Task requirements:
First find the line with "Instruction: Open the" in the entries below, then set down exactly every line through the line with "185x220 pixels.", that line included.
(Dataset extract begins)
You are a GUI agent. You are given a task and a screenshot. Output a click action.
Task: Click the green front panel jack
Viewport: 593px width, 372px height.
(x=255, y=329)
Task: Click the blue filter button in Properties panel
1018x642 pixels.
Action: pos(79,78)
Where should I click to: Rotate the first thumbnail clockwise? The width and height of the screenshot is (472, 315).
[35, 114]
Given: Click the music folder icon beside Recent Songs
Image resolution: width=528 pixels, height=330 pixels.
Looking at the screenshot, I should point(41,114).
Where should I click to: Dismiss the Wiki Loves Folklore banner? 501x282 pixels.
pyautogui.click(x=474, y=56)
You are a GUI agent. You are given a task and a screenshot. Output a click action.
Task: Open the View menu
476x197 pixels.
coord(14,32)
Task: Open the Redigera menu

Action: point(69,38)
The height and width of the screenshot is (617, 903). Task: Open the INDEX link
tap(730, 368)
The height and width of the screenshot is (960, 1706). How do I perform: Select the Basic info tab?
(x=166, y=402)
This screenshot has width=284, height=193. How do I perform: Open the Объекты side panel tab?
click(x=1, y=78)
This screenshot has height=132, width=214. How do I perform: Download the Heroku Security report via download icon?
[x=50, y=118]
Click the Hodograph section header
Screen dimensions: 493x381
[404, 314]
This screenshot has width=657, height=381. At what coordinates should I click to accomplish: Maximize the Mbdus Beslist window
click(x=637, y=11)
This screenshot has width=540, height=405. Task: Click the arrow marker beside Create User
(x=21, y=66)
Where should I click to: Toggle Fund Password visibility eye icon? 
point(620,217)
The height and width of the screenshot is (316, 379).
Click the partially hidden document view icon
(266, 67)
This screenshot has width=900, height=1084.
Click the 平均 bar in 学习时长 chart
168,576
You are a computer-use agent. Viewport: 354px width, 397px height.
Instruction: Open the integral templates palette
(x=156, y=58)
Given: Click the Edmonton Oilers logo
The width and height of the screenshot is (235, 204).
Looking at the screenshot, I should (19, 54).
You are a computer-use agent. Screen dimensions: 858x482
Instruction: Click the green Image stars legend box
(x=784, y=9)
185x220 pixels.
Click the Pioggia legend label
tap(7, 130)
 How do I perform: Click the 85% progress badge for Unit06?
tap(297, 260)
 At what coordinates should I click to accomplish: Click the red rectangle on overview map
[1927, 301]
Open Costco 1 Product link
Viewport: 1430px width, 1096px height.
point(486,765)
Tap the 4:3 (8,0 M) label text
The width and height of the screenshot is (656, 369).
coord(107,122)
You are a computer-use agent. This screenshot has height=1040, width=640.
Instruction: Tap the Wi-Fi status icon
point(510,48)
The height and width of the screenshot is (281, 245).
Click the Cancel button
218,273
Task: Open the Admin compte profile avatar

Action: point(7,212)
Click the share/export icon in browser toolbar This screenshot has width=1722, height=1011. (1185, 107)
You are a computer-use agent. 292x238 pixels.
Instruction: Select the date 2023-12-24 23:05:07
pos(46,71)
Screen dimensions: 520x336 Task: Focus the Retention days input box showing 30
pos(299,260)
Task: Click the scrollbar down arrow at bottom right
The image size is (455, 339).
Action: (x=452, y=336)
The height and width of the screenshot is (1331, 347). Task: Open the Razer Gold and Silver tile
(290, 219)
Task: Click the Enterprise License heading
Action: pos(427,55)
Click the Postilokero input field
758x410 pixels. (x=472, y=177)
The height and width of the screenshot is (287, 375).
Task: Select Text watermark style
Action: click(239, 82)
(Dataset extract ends)
Response to the task:
Instruction: Open the integral templates palette
(x=156, y=58)
Given: Click the Edmonton Oilers logo
The width and height of the screenshot is (235, 204).
Looking at the screenshot, I should (19, 54).
You are a computer-use agent. Screen dimensions: 858x482
Instruction: Click the green Image stars legend box
(x=784, y=9)
185x220 pixels.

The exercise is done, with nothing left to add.